Chick-fil-A’s Recipe for Success

As fast-food chains try new menus, Chick-fil-A sticks with tried-and-true chicken sandwiches.

May 10, 2019

NEW YORK—Most people probably aren’t going to Chick-fil-A for its salads. It’s always been about the classic chicken sandwich. The Wall Street Journal reports that the company’s focus on offering a streamlined menu is helping them succeed in the competitive fast-food industry.

Chick-fil-A, known for its customer service, is on track to become the third-biggest U.S. restaurant chain in sales, behind McDonald’s and Starbucks, according to consultancy Technomic Inc. Sales have tripled during the past decade, reaching $10.2 billion in 2018. And its store count has doubled since 2007 to nearly 2,400 locations nationwide.
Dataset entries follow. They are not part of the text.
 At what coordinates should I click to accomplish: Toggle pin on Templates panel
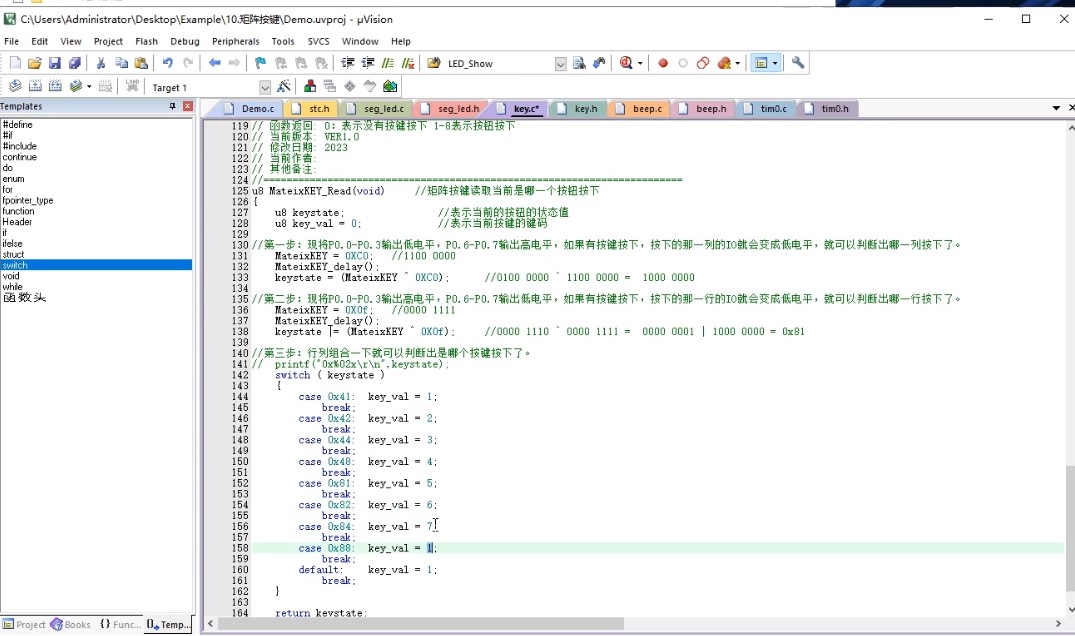172,106
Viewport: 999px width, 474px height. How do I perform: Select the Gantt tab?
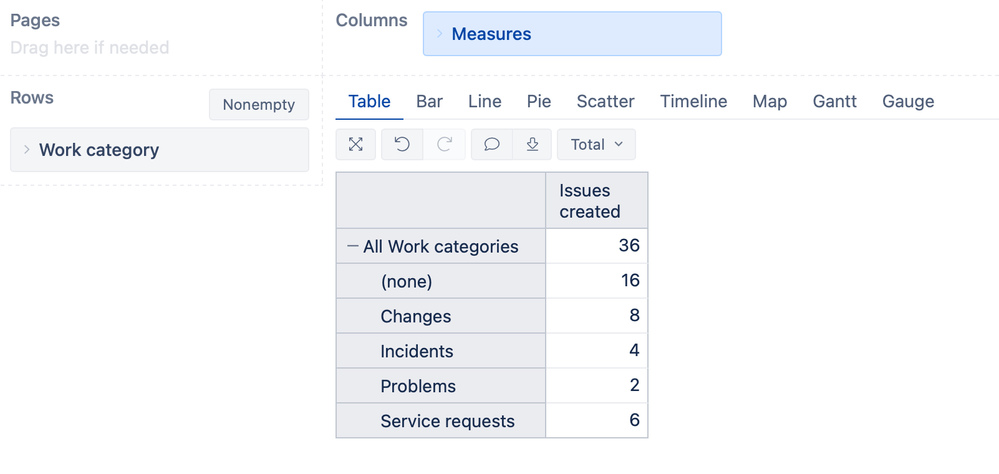tap(834, 101)
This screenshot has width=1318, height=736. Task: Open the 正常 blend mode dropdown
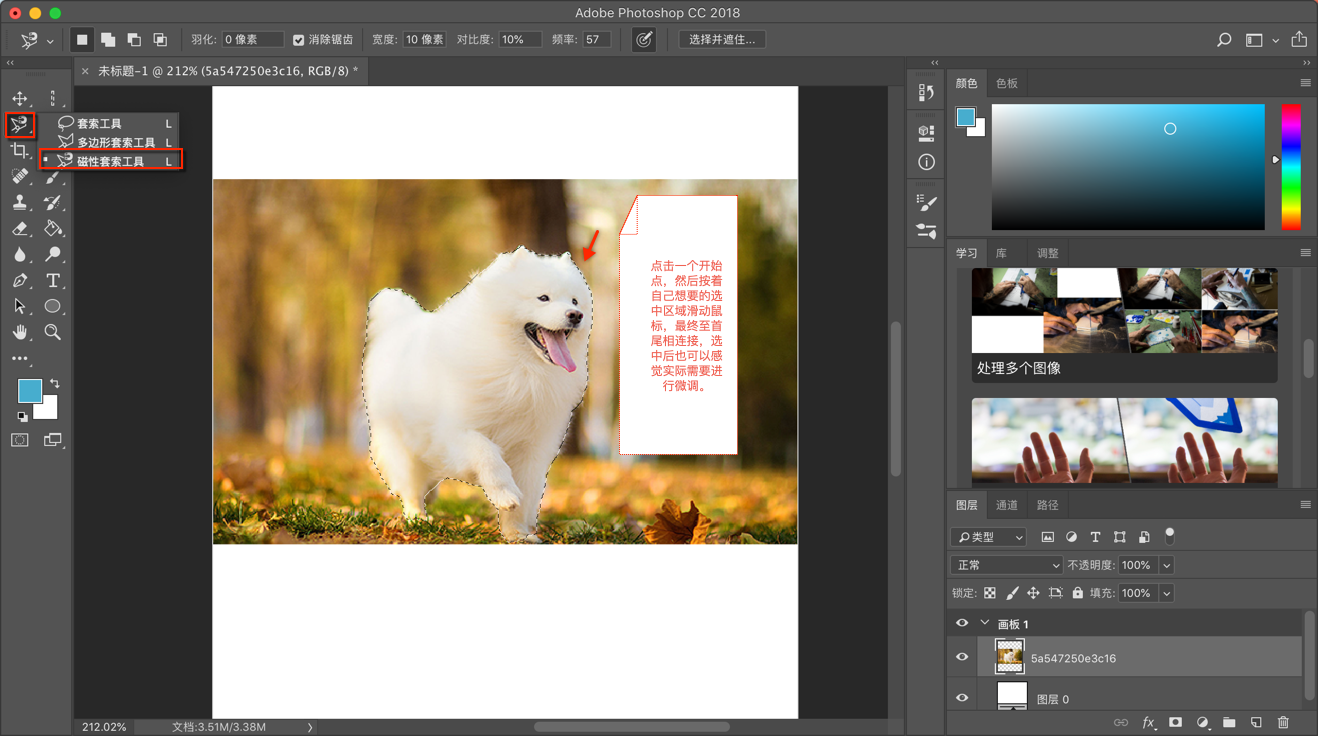point(1006,565)
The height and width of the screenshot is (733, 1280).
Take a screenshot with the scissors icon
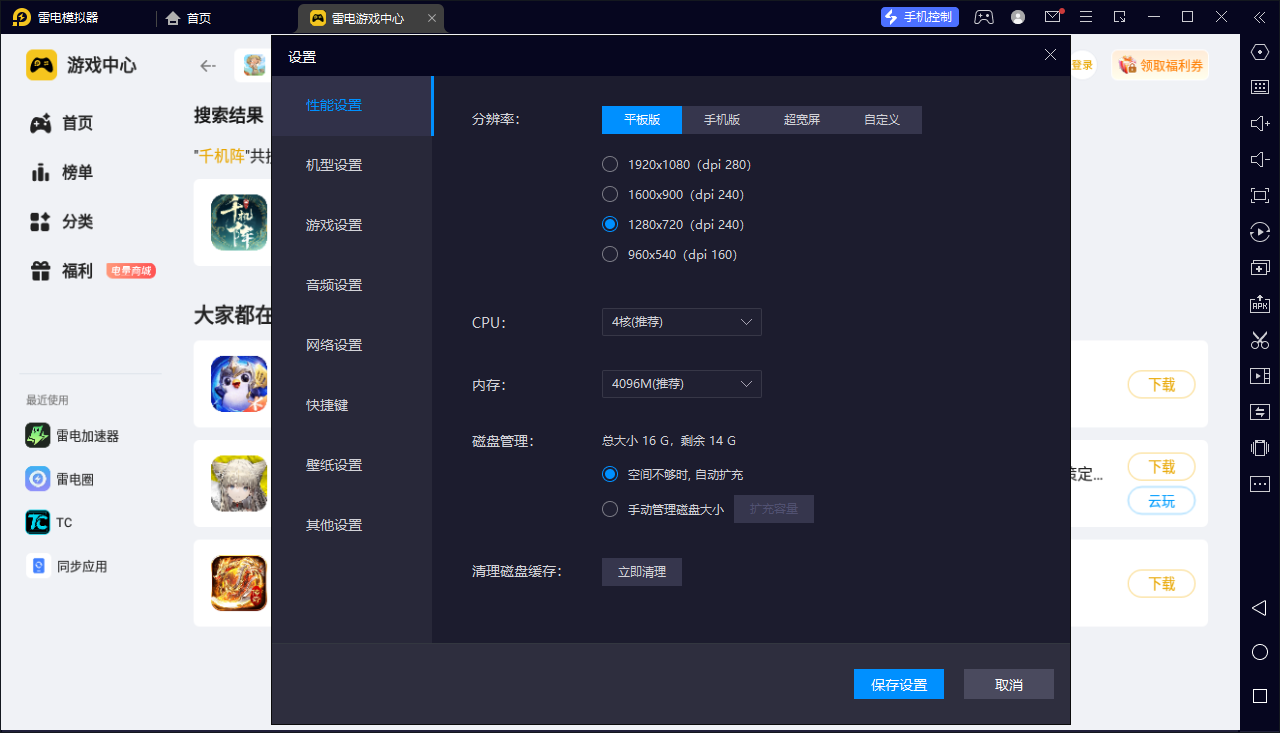click(1259, 340)
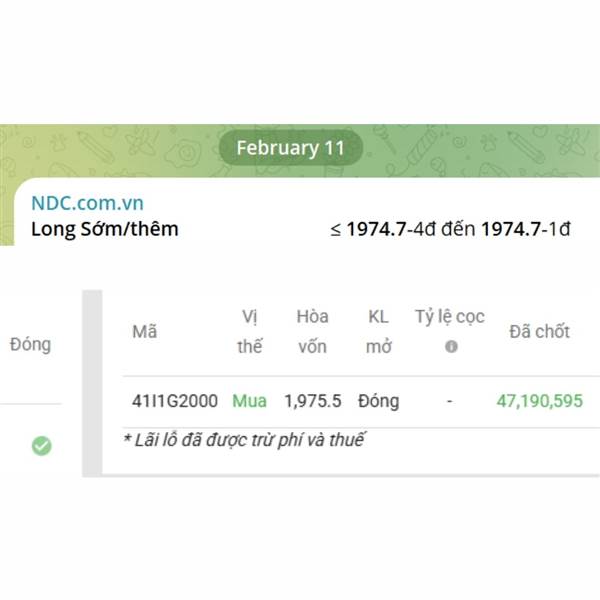Click the dash in Tỷ lệ cọc cell

click(x=450, y=401)
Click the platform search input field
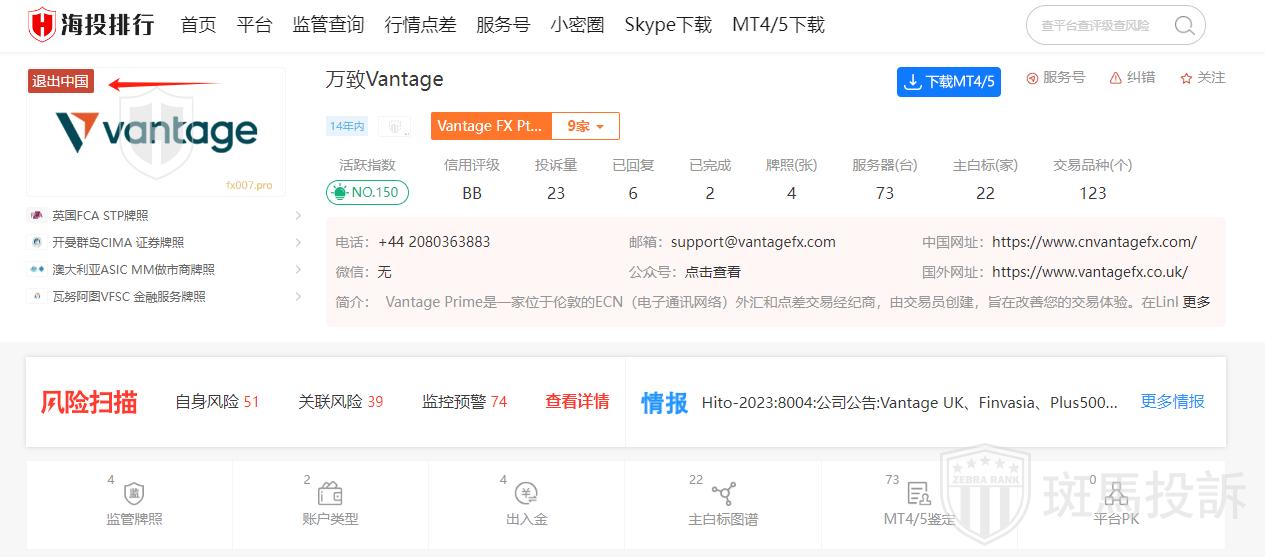 coord(1098,26)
The success hasn’t happened without obstacles. For one, the store is closed on Sundays—one less day for sales—and a testament to its conservative roots. In 2012, Chief Executive Dan Cathy made a statement regarding the CEO’s opposition to same-sex marriage. Boycotts and organized protests ensued, even as conservative customers rallied behind the chain.

Regardless, Chick-fil-A is doing well. Younger diners give the chain high reviews, and the company has been the top-rated fast-food restaurant on the American Customer Satisfaction Index every year since 2015.

But we still go back to the menu. The Chick-fil-A menu has stayed consistent and straightforward. Chick-fil-A has gained market share among limited-service restaurants that focus on chicken, looking at chains like KFC, Buffalo Wild Wings and Popeyes Louisiana Kitchen.

Datassentail says that the company has made an average of 12 permanent or limited-time additions to its menu each year since 2010. McDonald’s, by contrast, has made 49 in recent years, and Burger King has made 37.